Objectif PDA a également l’intention de lancer une gamme de robots évolutifs en cette fin d’année. Les tendances technologies de la PDA automatisée ne sont cependant pas dépendantes de la seule demande au comptoir, d’autres éléments contribuent à la faire évoluer, à commencer par la vitesse de production. Chez Damsi par exemple, elle est passée de 50 à 70 sachets par minute ces deux dernières années. Mais aussi le travail fait autour des machines annexes au robot principal qui s’occupe de la production. L’offre se diversifie en effet de plus en plus, des machines de plus en plus spécialisées, on voit par exemple des automates dédiés aux fragmentés, « un véritable enjeu pour les robots qui ont du mal à les gérer », selon Olivier Foubet. Cette offre se concentre notamment sur deux aspects, la déblistérisation et le contrôle post production. Deux problématiques pour lesquelles il existe une offre déjà ancienne, mais celle-ci évolue, notamment pour ce qui concerne le contrôle de la production. Ces automates contrôlent ce qui est produit et vérifient les formes, les quantités, les couleurs des comprimés contenus dans les sachets doses. La nouveauté vient du contrôle optique de ces éléments ce qui permet de photographier tout ce qui est produit, et créer ainsi une photothèque qui servira en cas de litige avec un EHPAD. « Ces technologies étaient assez lourdes, elles se sont simplifié depuis », commente Luc Trédez, pour qui il est nécessaire de s’équiper de telles machines dès lors que le contrôle visuel commence à devenir chronophage dans une pharmacie. « Cela dépend beaucoup du ressenti des pharmaciens », précise-t-il.
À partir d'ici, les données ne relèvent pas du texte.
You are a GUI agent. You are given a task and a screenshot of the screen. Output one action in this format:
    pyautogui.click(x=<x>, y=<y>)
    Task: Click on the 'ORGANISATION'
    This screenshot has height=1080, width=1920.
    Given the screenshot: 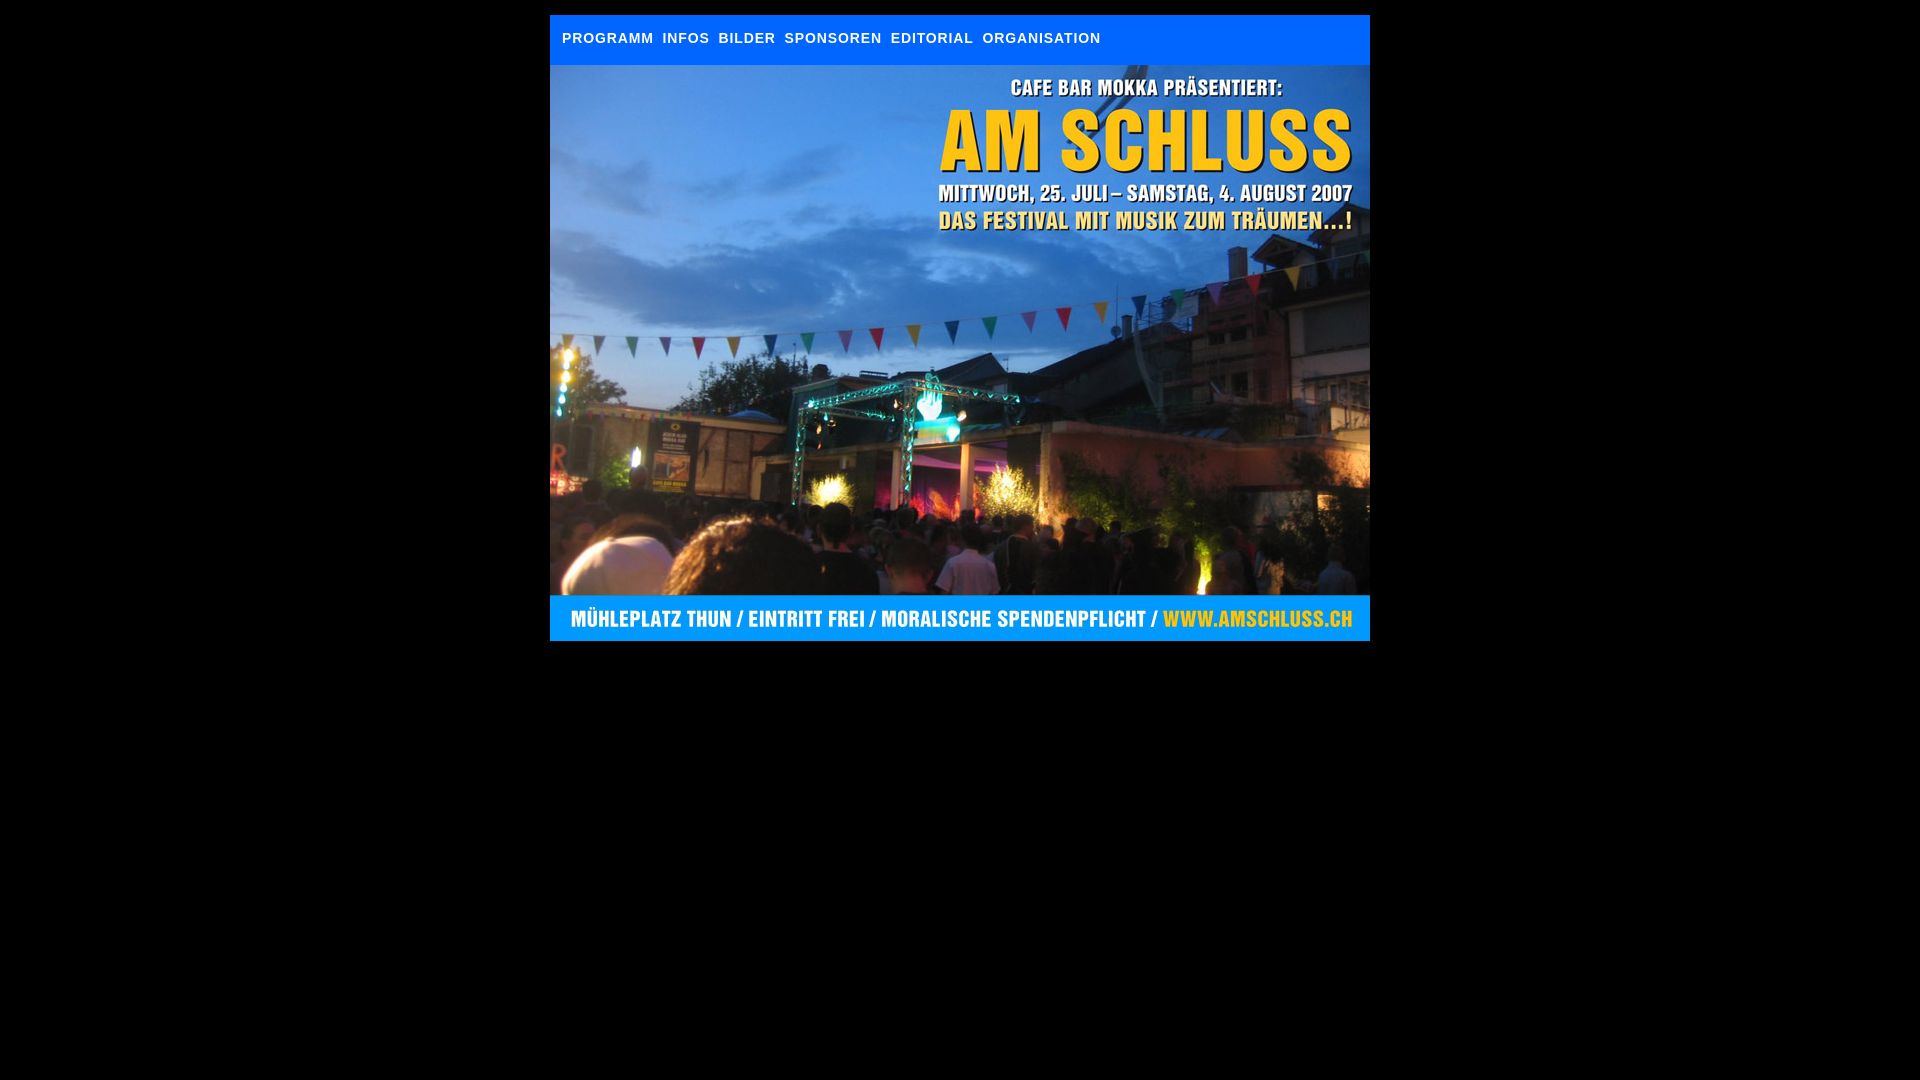 What is the action you would take?
    pyautogui.click(x=1040, y=38)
Damsi propose des automates de contrôle qui permettent aussi de compléter la production puisqu’ils enroulent les sachets doses, les estampillent et les éjectent dans une caisse pour expédition vers les EHPADs. Objectif PDA a pour sa part commercialisé l’automate de contrôle Ziuz, compatible avec les grandes marques d’automates du marché, et compact, grâce à la miniaturisation de ses technologies, afin de répondre à la demande des pharmacies qui manquent d’espace. 

Enfin, il faut noter le positionnement particulièrement original de l'E-Box (Robotik Technology) qui combine les avantages de la PDA automatisée à l'officine, à ceux d'un pilulier électronique, connecté à une plateforme de téléassistance, au domicile du patient.